> Short task 1:
Duplicate the deflection yoke text from "The interior surface of the envelope 14 is" to "with electroless nickel.".
> Short task 2:
According to the deflection yoke text, what metal may replace gold in the second conductive layer?
> Short task 3:
Name every metal that the deflection yoke text gives as a possible material for the first or second conductive layer.

══ Supplied text

The novel electrostatic deflection yoke 46, a portion of which is shown in FIG. 2, includes a first conductive layer 52, bonded to a portion of the interior surface of the envelope 14, and a second conductive layer 54 overlying the first layer 52. The first conductive layer 52 is preferably formed of nickel having a thickness in the range of about 500 to 1000 .ANG.. While nickel is preferred for its relative hardness and the integrity of the bond it makes to the surface of the envelope 14, copper may also be used. The second conductive layer 54 is preferably formed of gold having a thickness in the range of about 800 to 1500 .ANG.. While the gold is preferred, silver may also be used.
Prior to applying the conductive layers 52 and 54, the exterior and interior surfaces of the glass envelope 14 are carefully cleaned. The surfaces may be cleaned by any of the known scouring or washing methods used to remove dirt, lint, oil, scum, etc. It is preferred to wash the surfaces of the envelop in an aqueous detergent solution containing 20 grams per liter (gm/l) of Alconox (marketed by Alconox, Inc., New York, N.Y.) and deionized water at a temperature of 80.degree. C. The envelope 14 is then rinsed in deionized water at a temperature of about 23.degree. C.
The interior surface of the envelope 14 is then sensitized using an aqueous solution containing 70 gm/l of stannous chloride, 34 milliliters per liter (ml/l) of hydrochloric acid (HCl) and 4 drops per liter of Tergitol (marketed by Union Carbide Corp., Danbury, Conn.) and deionized water. The resultant solution is ultrasonically agitated for about one minute. The envelope 14 is rinsed in deionized water and is then activated in an ultrasonically agitated aqueous palladium chloride solution, consisting essentially of 1 gm/l of palladium chloride, 1 ml/l of HCl and 4 drop/liter of Tergitol, for about one minute. The envelope 14 is rinsed in deionized water and the interior surface is coated with electroless nickel.

════
══ Data lines

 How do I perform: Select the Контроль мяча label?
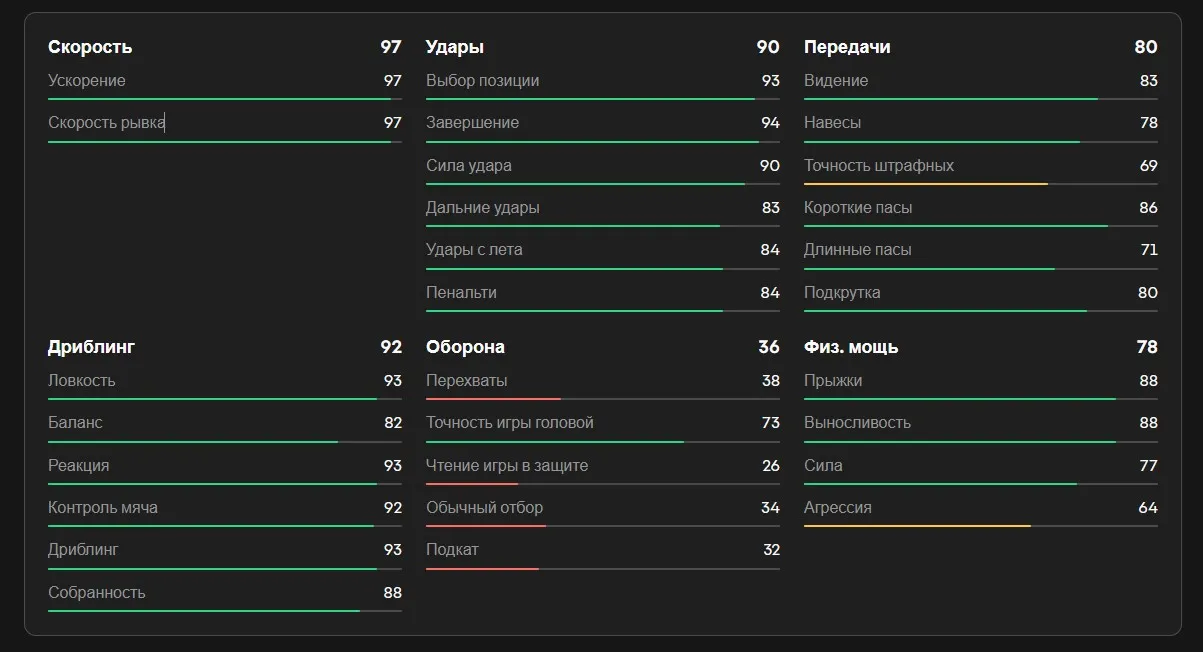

════

> Task result 1:
The interior surface of the envelope 14 is then sensitized using an aqueous solution containing 70 gm/l of stannous chloride, 34 milliliters per liter (ml/l) of hydrochloric acid (HCl) and 4 drops per liter of Tergitol (marketed by Union Carbide Corp., Danbury, Conn.) and deionized water. The resultant solution is ultrasonically agitated for about one minute. The envelope 14 is rinsed in deionized water and is then activated in an ultrasonically agitated aqueous palladium chloride solution, consisting essentially of 1 gm/l of palladium chloride, 1 ml/l of HCl and 4 drop/liter of Tergitol, for about one minute. The envelope 14 is rinsed in deionized water and the interior surface is coated with electroless nickel.

> Task result 2:
Silver.

> Task result 3:
Nickel, copper, gold, silver